If ATI/AMD GPUs are VLIW, what is NVIDIA's GPUs architecture acronym?

Frontino · Jan 28, 2011

mczak said:
GF100 is only 16 SIMD clusters...

Uh... yes. My bad. I double typed "32".

Andrew Lauritzen · Jan 28, 2011

3dilettante said:
If the lanes cannot always behave like threads, it is more appropriate to consider Nvidia's architecture to be SIMD if you aren't in their marketing department.

Yes, some sanity! I consider SPMD (or if you want, "SPMD on SIMD" or something) a good compromise term too.

compres · Jan 28, 2011

Andrew Lauritzen said:
Yes, some sanity! I consider SPMD (or if you want, "SPMD on SIMD" or something) a good compromise term too.

I am not that familiar with CUDA or Open CL, but being SPMD will put them in MPI rerritory, are these video cards flexible enough to have an efficient MPI implementation?

edit: clarity

3dcgi · Jan 29, 2011

I consider AMD and Nvidia to both be many SIMD processors with AMD having the further detail of instructions executing in 4 or 5 wide VLIW.

rpg.314 · Jan 29, 2011

compres said:
I am not that familiar with CUDA or Open CL, but being SPMD will put them in MPI rerritory,

I should think not.

are these video cards flexible enough to have an efficient MPI implementation?

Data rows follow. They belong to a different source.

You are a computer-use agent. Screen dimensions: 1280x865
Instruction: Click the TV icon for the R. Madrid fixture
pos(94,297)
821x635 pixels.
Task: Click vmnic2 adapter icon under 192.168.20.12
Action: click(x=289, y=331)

They sit very far from a ethernet/IB chip to have an "efficient" MPI implementation.

compres · Jan 29, 2011

rpg.314 said:
They sit very far from a ethernet/IB chip to have an "efficient" MPI implementation.

They need not communicate through a network. Shared memory or on die buffers are enough.

They would need to be capable of running multiple processes, and the hardware needs to be flexible enough so that the MP interface can be implemented.

The network would only be necessary for aggregating video cards, similar to what is done with SMPs.

rpg.314 · Jan 29, 2011

compres said:
They need not communicate through a network. Shared memory or on die buffers are enough.

Programming shared mem systems using MPI, I dunno who would want that.

nutball · Jan 29, 2011

rpg.314 said:
Programming shared mem systems using MPI, I dunno who would want that.

Erm... someone with a cluster of shared-memory systems?

compres · Jan 29, 2011

rpg.314 said:
Programming shared mem systems using MPI, I dunno who would want that.

Not sure if you are being serious. This is quite common.

rpg.314 · Jan 29, 2011

nutball said:
Erm... someone with a cluster of shared-memory systems?

I was speaking about a single smp system.

rpg.314 · Jan 29, 2011

compres said:
Not sure if you are being serious. This is quite common.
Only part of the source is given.